Items from a data source:
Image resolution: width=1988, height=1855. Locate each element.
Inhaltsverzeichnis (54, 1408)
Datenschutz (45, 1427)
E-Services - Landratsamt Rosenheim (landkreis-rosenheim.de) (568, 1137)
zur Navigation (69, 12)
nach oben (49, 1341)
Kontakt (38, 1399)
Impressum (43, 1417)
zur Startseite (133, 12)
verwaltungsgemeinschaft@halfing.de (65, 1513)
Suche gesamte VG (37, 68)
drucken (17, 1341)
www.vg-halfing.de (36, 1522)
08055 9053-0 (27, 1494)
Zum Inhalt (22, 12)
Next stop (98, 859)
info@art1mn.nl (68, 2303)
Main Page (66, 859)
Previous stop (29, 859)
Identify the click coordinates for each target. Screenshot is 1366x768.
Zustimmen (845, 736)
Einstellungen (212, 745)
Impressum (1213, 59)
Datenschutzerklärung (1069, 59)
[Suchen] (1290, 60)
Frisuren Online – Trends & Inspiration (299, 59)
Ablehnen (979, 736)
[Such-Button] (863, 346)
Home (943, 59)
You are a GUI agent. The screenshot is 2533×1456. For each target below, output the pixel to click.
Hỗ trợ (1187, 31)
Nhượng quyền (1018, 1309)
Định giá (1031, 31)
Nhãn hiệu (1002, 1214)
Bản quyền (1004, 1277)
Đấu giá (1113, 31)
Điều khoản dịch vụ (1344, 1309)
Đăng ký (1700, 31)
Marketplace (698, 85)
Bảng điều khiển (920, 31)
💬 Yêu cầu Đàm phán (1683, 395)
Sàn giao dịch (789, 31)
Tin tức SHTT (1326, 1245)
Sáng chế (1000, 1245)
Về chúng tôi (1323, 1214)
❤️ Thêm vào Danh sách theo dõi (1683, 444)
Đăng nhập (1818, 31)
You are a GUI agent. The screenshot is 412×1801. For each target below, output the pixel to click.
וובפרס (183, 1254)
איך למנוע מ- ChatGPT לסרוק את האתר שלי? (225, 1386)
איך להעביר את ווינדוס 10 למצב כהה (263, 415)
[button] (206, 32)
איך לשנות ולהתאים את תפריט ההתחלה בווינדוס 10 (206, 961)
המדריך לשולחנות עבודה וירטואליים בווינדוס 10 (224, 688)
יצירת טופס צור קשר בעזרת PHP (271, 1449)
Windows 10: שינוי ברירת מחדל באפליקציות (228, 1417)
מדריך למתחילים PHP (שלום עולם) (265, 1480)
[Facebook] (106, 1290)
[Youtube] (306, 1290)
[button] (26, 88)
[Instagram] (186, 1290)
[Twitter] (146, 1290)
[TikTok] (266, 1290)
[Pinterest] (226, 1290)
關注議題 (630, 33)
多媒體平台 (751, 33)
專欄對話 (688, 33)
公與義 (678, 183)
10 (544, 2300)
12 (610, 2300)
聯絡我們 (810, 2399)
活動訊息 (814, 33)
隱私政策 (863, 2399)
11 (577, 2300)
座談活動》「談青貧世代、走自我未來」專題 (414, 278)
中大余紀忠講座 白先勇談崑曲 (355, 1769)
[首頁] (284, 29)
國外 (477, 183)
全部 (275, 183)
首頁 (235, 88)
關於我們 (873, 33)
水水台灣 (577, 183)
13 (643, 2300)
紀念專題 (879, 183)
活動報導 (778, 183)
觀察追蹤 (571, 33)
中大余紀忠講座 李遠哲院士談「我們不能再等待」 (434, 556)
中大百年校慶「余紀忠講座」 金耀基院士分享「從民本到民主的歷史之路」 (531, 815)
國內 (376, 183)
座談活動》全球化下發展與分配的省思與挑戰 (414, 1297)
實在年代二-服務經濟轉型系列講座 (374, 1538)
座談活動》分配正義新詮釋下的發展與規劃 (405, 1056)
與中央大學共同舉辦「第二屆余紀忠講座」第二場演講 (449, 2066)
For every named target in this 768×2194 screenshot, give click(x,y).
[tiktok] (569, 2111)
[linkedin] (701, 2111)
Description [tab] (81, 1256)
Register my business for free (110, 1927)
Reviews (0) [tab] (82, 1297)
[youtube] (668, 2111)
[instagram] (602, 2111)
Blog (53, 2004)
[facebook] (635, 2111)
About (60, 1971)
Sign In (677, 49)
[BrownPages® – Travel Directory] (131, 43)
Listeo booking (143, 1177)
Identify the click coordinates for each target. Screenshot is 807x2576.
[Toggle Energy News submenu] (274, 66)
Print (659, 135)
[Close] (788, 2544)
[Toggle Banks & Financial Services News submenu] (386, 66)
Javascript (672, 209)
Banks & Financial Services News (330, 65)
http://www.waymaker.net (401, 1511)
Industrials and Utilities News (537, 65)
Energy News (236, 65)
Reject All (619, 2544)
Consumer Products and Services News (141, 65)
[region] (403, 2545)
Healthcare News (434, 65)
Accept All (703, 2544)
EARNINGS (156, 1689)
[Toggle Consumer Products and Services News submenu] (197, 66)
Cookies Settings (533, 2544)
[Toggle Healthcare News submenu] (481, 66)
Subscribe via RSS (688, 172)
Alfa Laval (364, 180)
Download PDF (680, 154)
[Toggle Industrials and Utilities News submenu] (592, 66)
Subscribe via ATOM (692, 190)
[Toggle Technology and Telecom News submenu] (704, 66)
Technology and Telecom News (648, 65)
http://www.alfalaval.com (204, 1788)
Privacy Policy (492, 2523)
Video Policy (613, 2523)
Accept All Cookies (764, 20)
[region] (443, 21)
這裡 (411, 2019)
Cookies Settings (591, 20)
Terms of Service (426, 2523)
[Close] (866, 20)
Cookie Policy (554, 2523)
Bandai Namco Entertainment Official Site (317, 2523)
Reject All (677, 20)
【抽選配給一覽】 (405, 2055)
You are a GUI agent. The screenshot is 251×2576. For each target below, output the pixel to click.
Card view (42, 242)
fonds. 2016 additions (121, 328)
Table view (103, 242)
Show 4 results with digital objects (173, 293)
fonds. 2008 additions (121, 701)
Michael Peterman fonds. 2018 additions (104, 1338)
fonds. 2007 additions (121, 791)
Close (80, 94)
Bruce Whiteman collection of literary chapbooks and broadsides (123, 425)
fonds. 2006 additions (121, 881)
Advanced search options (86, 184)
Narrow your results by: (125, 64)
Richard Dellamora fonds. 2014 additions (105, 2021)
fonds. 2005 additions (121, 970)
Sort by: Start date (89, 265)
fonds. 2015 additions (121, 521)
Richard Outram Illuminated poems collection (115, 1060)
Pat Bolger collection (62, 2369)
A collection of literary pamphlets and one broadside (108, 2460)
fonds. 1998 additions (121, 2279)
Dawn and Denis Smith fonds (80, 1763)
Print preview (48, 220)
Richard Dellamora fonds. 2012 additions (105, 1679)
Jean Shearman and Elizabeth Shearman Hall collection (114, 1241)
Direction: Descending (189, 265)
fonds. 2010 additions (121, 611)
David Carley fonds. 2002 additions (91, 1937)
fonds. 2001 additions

▸ TASK
Whenever the word "pixel" shows up in a line of the entries above, copy that line.

▸ REPLY TO THE EXERCISE
You are a GUI agent. The screenshot is 2533×1456. For each target below, output the pixel to click.
You are a GUI agent. The screenshot is 412×1801. For each target below, output the pixel to click.
You are a GUI agent. The screenshot is 251×2576. For each target below, output the pixel to click.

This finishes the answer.